The effect of the two amendments may be to reduce the fund by about £300,000 in a full year. The fund is at present yielding £4½ million or thereabouts. I believe it is in the best interests of the industry as a whole that these small adjustments should be made. The film studios, I am delighted to say, are busy at present. I do not think that a reduction of this order in the yield of the fund will significantly affect the level of British film production. The increased reliefs will enable some cinemas, which otherwise might have to close, to remain open and this will benefit producers and distributors as well as cinema owners.
Amendment No. 2 simply prolongs the existing arrangements for another three years. Various proposals for amendment of these Regulations have been made and they will all be very carefully considered during the review which is now taking place of film legislation and policy. The Government do not think it right to make changes in the levy distribution arrangements in advance of completion of this review. Accordingly, we propose as regards distribution of levy simple prolongation for three years of the present Regulations.
The Cinematograph Films Council has been consulted and recommended the proposals I have outlined. I hope that they will prove acceptable to the House.
§ 11.32 a.m.
§ Mr. F. V. Corfield (Gloucestershire, South)
I understand that the purpose of both these Regulations is to deal on the one hand with the collection of the levy and on the other with its distribution, but I also understand that a certain amount of taxpayers' money goes to support the film industry. Am I right in assuming that what we are dealing with here is merely an adjustment between the payment and collection of the levy and we are not in any way expending any Exchequer contribution which goes to the film industry?
§ Mr.
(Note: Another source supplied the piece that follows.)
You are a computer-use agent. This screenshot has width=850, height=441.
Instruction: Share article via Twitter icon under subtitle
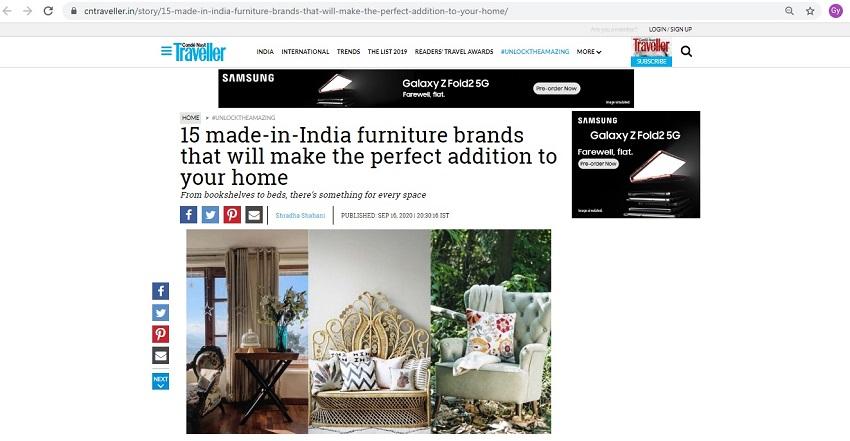(x=210, y=215)
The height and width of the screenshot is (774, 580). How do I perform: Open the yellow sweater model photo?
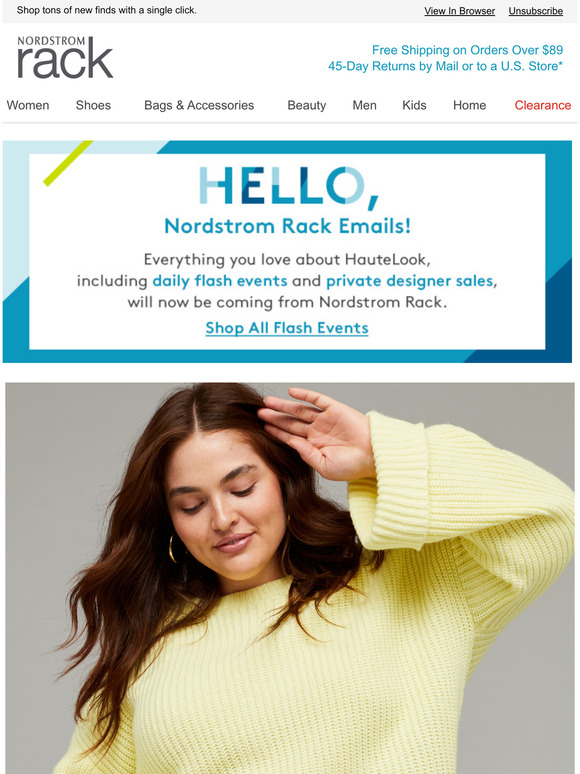(290, 578)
Corfield
That is what I understood, but I thought I should get it on the record.
The only other point I make is not a criticism in any way of the amendment proposed, but simply to put to the hon. Gentleman that in view of the recent Report by the Monopolies Commission the House will expect in due course to have the Government's views on the Report and to be given some indication of how the Government view the recommendations and what they are doing about implementing them. I do not know whether the hon. Gentleman is in a position to tell us about this, but from what he said about the continuing fall-off in cinema audiences it seems that probably a rather radical review of the present situation is called for.
I should have thought that probably in the more artistic field it might be sensible to bring in the Arts Council for cinemas in exactly the same way as for theatres rather than attempt to subsidise films which, for various reasons, the public do not appear to want to see and to make them economic. This is a wider problem, but if the hon. Gentleman could give some idea of when he hopes to make a statement on the Monopolies Commission Report, it would be helpful. I have no adverse comments to make on the Regulations themselves.
§ 11.34 a.m.
§ Mr. J. P. W. Mallalieu
I speak again by leave of the House. I am grateful to the hon. Member for Gloucestershire, South (Mr. Corfield). The review of legislation and policy on the film industry will take a considerable time yet, but my right hon. Friend will make a statement on the Government's views on the Monopolies Commission Report very shortly indeed.
§ Question put and agreed to.
That the Cinematograph Films (Collection of Levy) (Amendment No. 5) Regulations 1967. a draft of which was laid before this House on 5th May, be approved.
§ Cinematograph Films (Distribution of Levy) (Amendment No. 2) Regulations 1967 [draft laid before the House 5th May], approved.—[Mr. J. P. W. Mallalieu.]